Za taflą szkła dostrzegam okrągłe stoliki, obrusy, ciemną boazerię i dużo zieleni. Jestem pewna, że kiedy wejdę do środka, moich uszu dobiegnie ciepły dźwięk saksofonu. Lubiłeś podkreślać, że dobra muzyka potęguje zapachy. Komponowałeś je na talerzach w swojej kuchni, słuchając amsterdamskiej orkiestry jazzowej, a potem polskiego bluesa w naszej tawernie w Wiciach. Tam, gdzie pokochałam cię najmocniej. Wysokie nuty kojarzyły ci się z ostrym, wyrazistym smakiem, a lżejsze aromaty należały do niskich tonów. Obiecałeś mi wtedy, że pojedziemy kiedyś do gdańskiej filharmonii… Ta moja przeklęta pamięć! Nie mam pojęcia, o czym czytałam dziś w porannej gazecie, ale doskonale wiem, co jedliśmy na nasze pierwsze wspólne śniadanie. Schowaliśmy się wtedy przed wiatrem w grajdołku pomiędzy wydmami. Piasek wdzierał się w dekolt mojej sukienki i w twoje włosy. Trzymałeś w dłoniach ciepłe zawiniątko pachnące oliwą i solą.
– To focaccia, kochanie. Spróbuj – powiedziałeś miękko, a ja posłusznie rozchyliłam usta.
Po chwili poczułam na języku tłusty miękki kawałek ciasta.
– A teraz podkręcimy ten smak. – Uśmiechnąłeś się zawadiacko i wyciągnąłeś z kieszeni podartego swetra lśniący pomidor.
Rozgryzłam go niespiesznie. Był słodki, soczysty. Czerwony sok spłynął po moich palcach. Zamknęłam oczy, z trudem tłumiąc westchnienie.
– Dobre? Nie odpowiadaj. Przecież widzę, że marszczysz nos. Robisz to zawsze na kilka sekund przed prośbą o dokładkę.
Czułym gestem odgarnąłeś pasmo orzechowych włosów z mojego policzka. Przybliżyłam usta do twoich warg. Były szorstkie od drobinek piasku i pachniały lawendą. Lepka nuta miodu i ciut goryczki. Wtedy jeszcze nie wiedziałam, że ten smak stanie się symbolem naszego słodko-gorzkiego życia.

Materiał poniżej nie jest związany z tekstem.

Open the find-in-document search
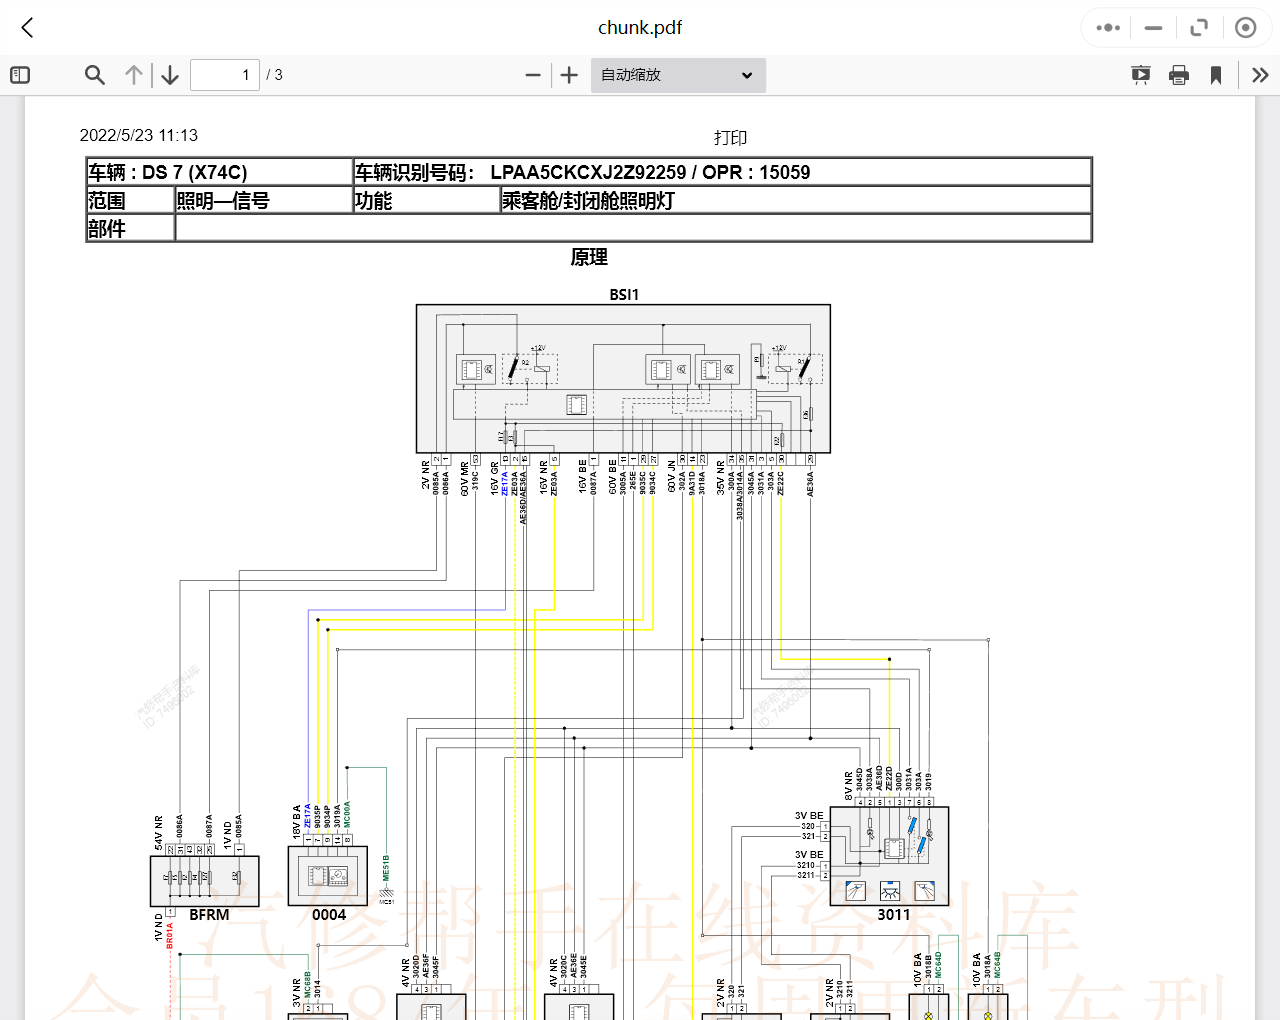Screen dimensions: 1280x1020 [95, 75]
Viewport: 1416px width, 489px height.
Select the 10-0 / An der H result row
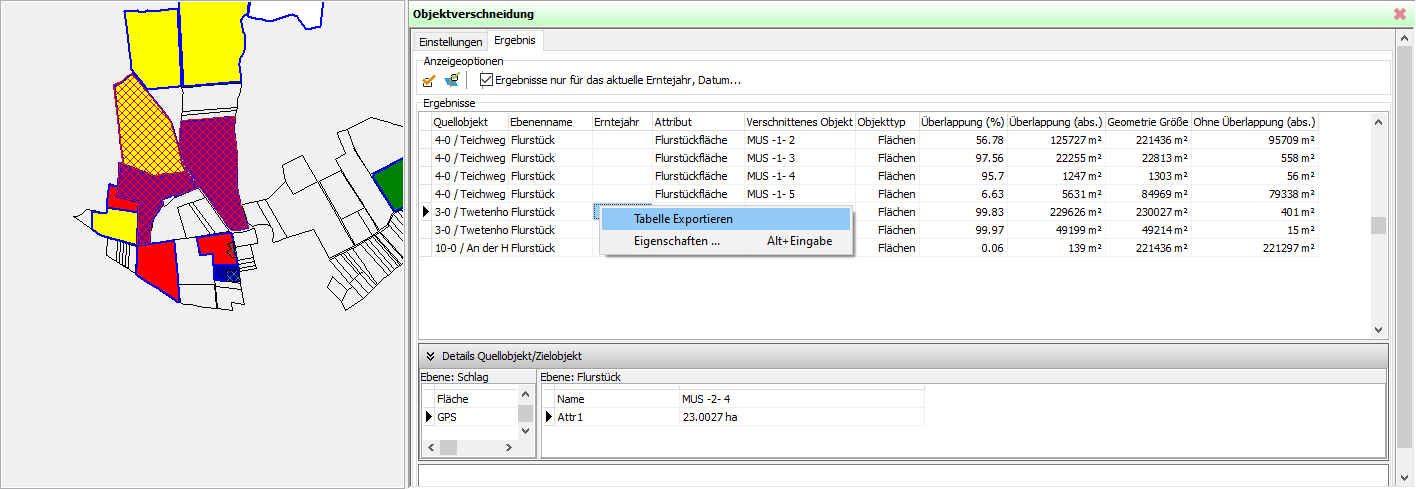pos(471,248)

– Na dzisiaj wystarczy, Różyczko – szepnąłeś.
Różyczko… Dopiero po kilku latach spędzonych w Polsce nauczyłam się wymawiać poprawnie tę zbitkę szeleszczących spółgłosek. Wcześniej to imię brzmiało w moich ustach bardziej jak Rozecka.
– Gdybym zabrał więcej ciasta, chef zorientowałby się, że zwinąłem je ze stolnicy – ciągnąłeś. – Pilnuje mnie ostatnio bardziej niż zwykle. Może któryś z jego kuchennych szpiegów na mnie doniósł?
– Jeszcze chwilkę, proszę…
Przewróciłam się na plecy i rozrzuciłam szeroko ramiona. Nad moją głową rozpościerała się błękitna płachta nieba. Niczym gigantyczny obrus rozścielony na stole świata. Stole, przy którym było miejsce tylko dla nas.
– Obiecaj mi, że cokolwiek się wydarzy, zawsze będziemy pamiętać o tym skradzionym śniadaniu – poprosiłam.
– Jak bym mógł o tym zapomnieć? Poza tym przed nami jeszcze tysiące takich śniadań. Jak nie tutaj, to gdzie indziej. Masz w to wierzyć, słyszysz? Obiecaj mi, że zawsze będziesz w nas wierzyć.
Ja dotrzymałam słowa. Dlaczego w takim razie ty w nas zwątpiłeś?
Za moimi plecami ktoś odchrząknął niecierpliwie. Ten odgłos wdarł się nieproszony do moich wspomnień. Niechętnie otworzyłam oczy, po czym odsunęłam się na bok, patrząc przepraszająco na młodą parę, ubraną zdecydowanie zbyt krzykliwie jak na mój gust. Szepcząc coś, weszli do restauracji. Przez kilka sekund słyszałam radosny gwar dobiegający zza otwartych drzwi, a potem znowu nastała cisza.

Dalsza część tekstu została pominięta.